**MATERIAL PROVIDED**.
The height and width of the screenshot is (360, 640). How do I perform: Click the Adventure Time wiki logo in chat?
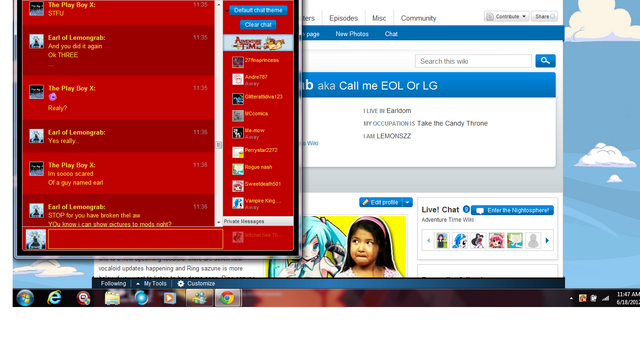click(x=258, y=43)
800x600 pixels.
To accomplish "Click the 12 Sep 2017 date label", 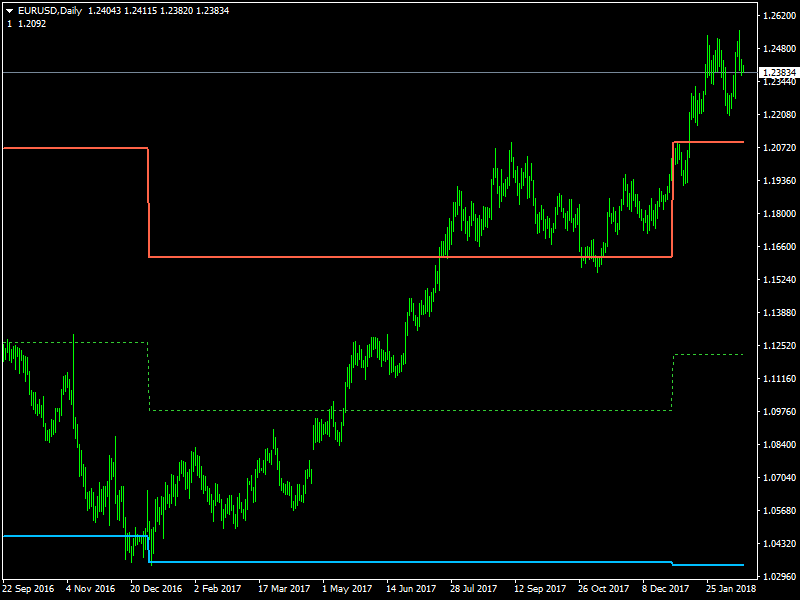I will point(539,589).
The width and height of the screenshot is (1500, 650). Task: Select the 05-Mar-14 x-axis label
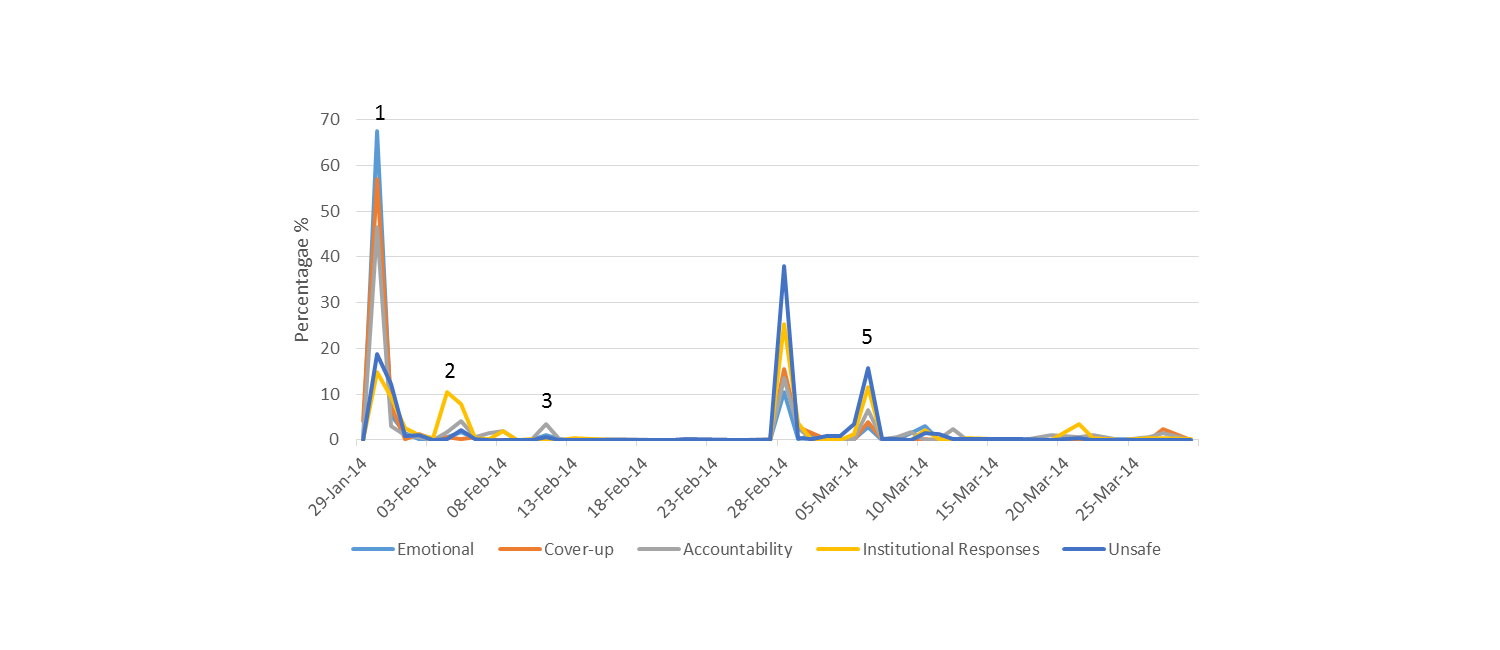(830, 486)
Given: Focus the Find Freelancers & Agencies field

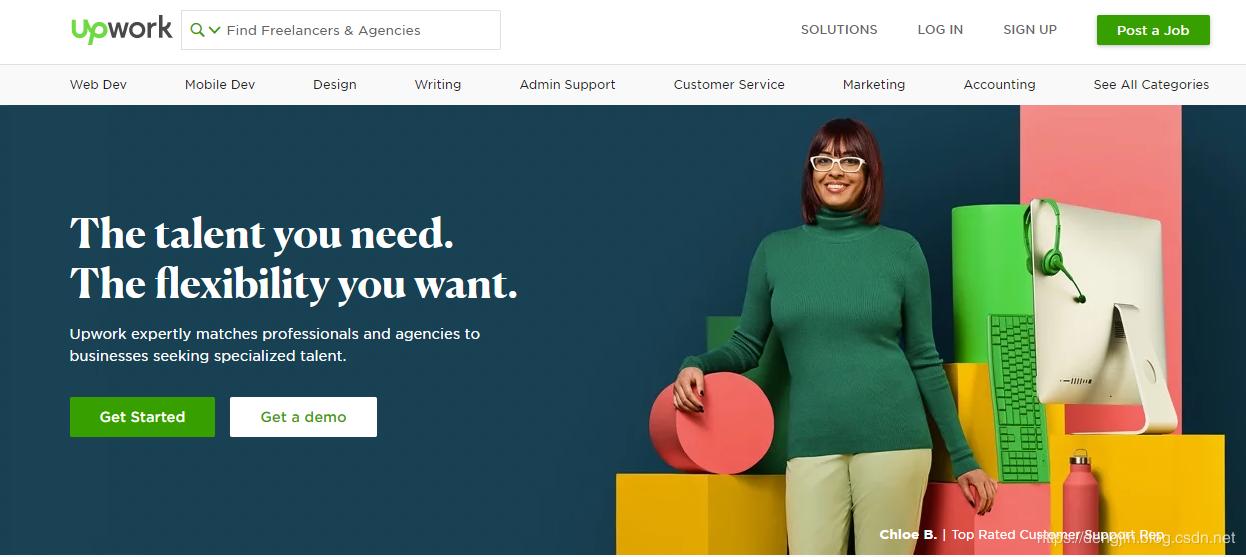Looking at the screenshot, I should (340, 30).
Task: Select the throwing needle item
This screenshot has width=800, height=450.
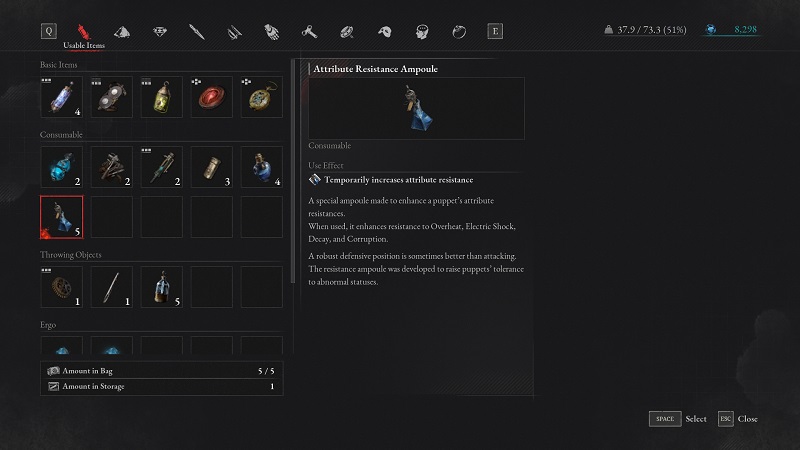Action: pyautogui.click(x=111, y=287)
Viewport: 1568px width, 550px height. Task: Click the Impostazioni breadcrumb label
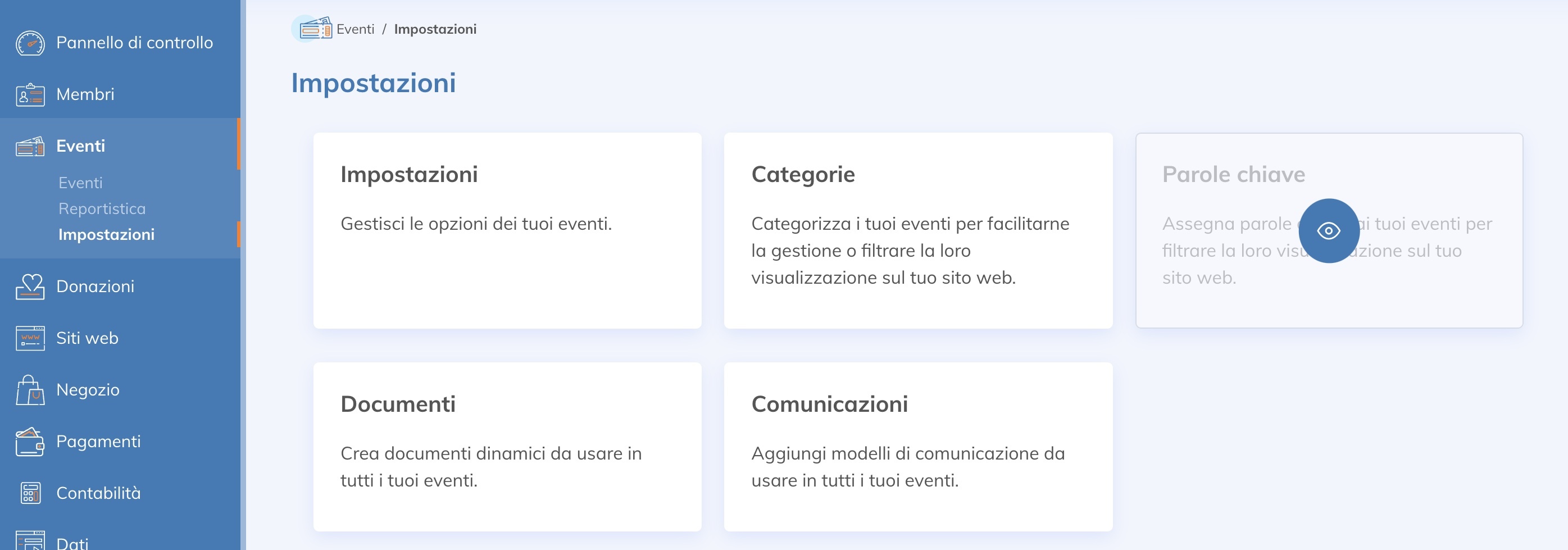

**PROBLEM TO SOLVE**. Only the lines from the one containing "Given: Focus the" through the last line of the entries, both included, should be repeated exactly, and the pictures should be left out.

**SOLVED EXERCISE**.
Given: Focus the Find Freelancers & Agencies field

Looking at the screenshot, I should (340, 30).
Task: Select the throwing needle item
This screenshot has width=800, height=450.
Action: pyautogui.click(x=111, y=287)
Viewport: 1568px width, 550px height. Task: Click the Impostazioni breadcrumb label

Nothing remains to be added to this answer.